Raw records
■ ■ ■

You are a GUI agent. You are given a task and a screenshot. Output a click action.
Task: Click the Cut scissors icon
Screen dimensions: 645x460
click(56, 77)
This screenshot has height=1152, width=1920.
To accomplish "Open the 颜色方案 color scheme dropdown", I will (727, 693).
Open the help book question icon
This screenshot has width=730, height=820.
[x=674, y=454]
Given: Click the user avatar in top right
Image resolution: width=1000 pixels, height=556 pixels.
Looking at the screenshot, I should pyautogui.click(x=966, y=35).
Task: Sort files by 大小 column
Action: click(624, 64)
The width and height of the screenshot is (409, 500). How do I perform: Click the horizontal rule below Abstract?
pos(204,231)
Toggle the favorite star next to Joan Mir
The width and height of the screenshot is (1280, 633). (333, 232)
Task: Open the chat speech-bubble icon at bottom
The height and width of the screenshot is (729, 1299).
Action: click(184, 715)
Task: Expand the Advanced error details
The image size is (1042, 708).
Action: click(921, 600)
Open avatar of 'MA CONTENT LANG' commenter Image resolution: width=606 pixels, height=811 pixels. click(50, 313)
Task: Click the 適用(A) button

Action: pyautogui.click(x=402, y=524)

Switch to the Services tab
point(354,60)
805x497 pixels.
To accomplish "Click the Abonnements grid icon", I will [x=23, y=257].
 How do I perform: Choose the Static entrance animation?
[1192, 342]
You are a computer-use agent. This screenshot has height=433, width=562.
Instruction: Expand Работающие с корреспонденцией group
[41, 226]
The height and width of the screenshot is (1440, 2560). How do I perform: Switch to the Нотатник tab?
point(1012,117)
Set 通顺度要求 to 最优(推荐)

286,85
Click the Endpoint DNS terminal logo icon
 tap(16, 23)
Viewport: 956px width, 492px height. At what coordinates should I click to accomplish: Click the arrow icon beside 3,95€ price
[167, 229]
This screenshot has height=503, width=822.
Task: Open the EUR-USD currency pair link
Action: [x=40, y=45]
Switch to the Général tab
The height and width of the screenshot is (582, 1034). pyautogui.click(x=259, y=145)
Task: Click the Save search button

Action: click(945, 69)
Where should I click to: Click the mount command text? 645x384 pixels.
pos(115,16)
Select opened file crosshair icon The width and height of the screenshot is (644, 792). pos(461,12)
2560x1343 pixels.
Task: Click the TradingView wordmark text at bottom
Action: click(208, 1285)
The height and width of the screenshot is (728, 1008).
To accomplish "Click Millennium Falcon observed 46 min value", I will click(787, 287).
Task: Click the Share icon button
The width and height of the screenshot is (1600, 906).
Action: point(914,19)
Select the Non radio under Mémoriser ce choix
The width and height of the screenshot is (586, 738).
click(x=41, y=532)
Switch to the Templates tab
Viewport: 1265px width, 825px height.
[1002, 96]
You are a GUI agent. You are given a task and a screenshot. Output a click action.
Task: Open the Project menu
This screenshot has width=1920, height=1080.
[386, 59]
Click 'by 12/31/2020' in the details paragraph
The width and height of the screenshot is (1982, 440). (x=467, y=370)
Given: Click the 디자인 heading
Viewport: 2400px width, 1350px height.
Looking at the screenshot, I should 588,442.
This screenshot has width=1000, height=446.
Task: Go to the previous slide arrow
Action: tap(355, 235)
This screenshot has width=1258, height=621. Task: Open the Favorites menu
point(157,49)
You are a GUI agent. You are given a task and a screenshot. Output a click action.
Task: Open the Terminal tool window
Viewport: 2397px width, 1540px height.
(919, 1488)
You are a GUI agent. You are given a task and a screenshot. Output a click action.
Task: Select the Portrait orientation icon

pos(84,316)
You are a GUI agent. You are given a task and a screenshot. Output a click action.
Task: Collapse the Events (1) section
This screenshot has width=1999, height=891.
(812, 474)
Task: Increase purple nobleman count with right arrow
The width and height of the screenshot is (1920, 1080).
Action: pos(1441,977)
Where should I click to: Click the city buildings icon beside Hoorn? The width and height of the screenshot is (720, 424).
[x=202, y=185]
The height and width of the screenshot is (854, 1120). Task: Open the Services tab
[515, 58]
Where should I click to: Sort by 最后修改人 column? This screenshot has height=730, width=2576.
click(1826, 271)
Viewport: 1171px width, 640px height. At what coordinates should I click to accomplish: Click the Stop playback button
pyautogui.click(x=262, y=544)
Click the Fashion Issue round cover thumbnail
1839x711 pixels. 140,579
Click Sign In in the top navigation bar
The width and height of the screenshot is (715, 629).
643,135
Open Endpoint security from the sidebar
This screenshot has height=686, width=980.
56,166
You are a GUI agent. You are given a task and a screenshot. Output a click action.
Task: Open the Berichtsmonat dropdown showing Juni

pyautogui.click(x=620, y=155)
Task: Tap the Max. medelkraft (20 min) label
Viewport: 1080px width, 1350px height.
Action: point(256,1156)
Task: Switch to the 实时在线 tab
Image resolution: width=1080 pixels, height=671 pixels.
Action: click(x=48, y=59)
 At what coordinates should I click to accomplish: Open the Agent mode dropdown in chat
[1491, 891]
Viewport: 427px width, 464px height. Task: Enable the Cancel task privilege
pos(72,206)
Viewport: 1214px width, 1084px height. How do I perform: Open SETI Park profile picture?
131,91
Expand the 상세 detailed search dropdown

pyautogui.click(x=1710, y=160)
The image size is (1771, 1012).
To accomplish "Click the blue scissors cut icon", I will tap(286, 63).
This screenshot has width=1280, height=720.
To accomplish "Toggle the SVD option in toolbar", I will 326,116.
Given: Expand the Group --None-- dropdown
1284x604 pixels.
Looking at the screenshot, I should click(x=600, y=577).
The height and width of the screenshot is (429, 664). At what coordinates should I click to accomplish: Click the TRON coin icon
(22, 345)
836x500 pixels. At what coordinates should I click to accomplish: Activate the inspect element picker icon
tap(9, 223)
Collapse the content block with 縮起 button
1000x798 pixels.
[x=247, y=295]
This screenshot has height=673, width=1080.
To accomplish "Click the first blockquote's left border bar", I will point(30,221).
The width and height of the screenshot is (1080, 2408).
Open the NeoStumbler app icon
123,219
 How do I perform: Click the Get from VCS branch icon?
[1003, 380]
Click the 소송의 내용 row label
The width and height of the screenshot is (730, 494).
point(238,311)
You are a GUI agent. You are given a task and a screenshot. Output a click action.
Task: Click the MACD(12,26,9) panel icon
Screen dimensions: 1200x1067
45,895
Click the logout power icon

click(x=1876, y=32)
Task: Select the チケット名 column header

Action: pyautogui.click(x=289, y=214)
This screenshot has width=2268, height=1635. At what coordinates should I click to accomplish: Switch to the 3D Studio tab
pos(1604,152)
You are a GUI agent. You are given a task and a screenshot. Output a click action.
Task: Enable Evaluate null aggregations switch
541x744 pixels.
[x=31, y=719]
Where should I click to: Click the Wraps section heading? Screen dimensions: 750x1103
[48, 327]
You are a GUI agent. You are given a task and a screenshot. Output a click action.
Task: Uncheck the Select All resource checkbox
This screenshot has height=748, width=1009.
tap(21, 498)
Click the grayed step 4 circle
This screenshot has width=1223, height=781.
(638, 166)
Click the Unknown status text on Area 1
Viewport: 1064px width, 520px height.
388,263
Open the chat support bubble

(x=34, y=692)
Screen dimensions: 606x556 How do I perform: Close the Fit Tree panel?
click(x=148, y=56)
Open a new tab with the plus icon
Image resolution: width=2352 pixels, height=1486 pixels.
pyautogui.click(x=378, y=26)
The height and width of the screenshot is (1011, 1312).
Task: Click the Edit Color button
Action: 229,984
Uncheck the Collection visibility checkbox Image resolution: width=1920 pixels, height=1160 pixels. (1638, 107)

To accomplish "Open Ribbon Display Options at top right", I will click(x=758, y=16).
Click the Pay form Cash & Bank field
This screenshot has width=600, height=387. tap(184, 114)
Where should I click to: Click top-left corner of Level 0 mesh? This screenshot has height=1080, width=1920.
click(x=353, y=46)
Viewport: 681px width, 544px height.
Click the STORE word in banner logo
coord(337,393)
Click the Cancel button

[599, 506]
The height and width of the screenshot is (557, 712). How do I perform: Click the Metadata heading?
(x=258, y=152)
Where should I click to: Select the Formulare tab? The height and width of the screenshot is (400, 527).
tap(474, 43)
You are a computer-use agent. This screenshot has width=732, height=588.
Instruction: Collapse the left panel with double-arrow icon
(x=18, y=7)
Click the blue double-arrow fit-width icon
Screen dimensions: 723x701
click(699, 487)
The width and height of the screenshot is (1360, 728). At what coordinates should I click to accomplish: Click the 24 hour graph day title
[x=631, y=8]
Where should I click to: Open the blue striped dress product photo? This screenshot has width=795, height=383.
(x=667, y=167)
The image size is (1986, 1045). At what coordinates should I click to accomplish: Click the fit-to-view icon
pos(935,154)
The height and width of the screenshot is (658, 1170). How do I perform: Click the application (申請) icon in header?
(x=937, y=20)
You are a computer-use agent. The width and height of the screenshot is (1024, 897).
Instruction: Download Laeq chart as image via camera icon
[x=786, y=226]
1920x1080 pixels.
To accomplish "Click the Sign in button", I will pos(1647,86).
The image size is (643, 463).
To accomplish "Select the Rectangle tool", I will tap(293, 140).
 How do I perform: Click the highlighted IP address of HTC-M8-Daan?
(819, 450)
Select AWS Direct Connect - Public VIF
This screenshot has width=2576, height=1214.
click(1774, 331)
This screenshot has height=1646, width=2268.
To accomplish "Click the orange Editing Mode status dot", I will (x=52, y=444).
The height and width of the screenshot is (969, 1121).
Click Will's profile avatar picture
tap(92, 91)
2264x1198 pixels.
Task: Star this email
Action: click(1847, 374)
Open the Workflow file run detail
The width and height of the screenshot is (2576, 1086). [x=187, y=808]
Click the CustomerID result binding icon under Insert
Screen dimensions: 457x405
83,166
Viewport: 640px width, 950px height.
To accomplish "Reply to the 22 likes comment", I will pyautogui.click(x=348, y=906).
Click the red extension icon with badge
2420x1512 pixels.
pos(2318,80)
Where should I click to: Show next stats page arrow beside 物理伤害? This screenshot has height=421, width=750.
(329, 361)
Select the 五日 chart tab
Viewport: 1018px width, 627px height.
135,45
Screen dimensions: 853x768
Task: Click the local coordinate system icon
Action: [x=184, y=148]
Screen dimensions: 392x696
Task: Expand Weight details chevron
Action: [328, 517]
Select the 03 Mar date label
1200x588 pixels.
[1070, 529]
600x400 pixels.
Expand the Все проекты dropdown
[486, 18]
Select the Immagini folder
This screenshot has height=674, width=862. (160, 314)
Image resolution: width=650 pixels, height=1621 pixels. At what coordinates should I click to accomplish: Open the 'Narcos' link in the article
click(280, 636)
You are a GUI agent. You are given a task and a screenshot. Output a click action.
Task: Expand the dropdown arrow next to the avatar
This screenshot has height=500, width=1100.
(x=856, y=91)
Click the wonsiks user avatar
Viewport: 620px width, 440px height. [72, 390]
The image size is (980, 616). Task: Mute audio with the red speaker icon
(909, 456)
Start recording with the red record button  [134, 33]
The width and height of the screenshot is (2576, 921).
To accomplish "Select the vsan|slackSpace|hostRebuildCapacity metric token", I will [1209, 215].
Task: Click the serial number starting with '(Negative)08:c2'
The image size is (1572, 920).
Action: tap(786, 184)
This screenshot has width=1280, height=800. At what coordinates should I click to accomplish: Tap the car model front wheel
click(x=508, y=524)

■ ■ ■

#### Set task:
Output the listing lines as a Markdown table with the columns Row and Line, leaving out blank lines. Begin at the line that has "Task: Select the チケット名 column header" and stop after the line that has "(x=34, y=692)".

#### Task output:
| Row | Line |
|---|---|
| 1 | Task: Select the チケット名 column header |
| 2 | Action: pyautogui.click(x=289, y=214) |
| 3 | This screenshot has width=2268, height=1635. At what coordinates should I click to accomplish: Switch to the 3D Studio tab |
| 4 | pos(1604,152) |
| 5 | You are a GUI agent. You are given a task and a screenshot. Output a click action. |
| 6 | Task: Enable Evaluate null aggregations switch |
| 7 | 541x744 pixels. |
| 8 | [x=31, y=719] |
| 9 | Where should I click to: Click the Wraps section heading? Screen dimensions: 750x1103 |
| 10 | [48, 327] |
| 11 | You are a GUI agent. You are given a task and a screenshot. Output a click action. |
| 12 | Task: Uncheck the Select All resource checkbox |
| 13 | This screenshot has height=748, width=1009. |
| 14 | tap(21, 498) |
| 15 | Click the grayed step 4 circle |
| 16 | This screenshot has width=1223, height=781. |
| 17 | (638, 166) |
| 18 | Click the Unknown status text on Area 1 |
| 19 | Viewport: 1064px width, 520px height. |
| 20 | 388,263 |
| 21 | Open the chat support bubble |
| 22 | (x=34, y=692) |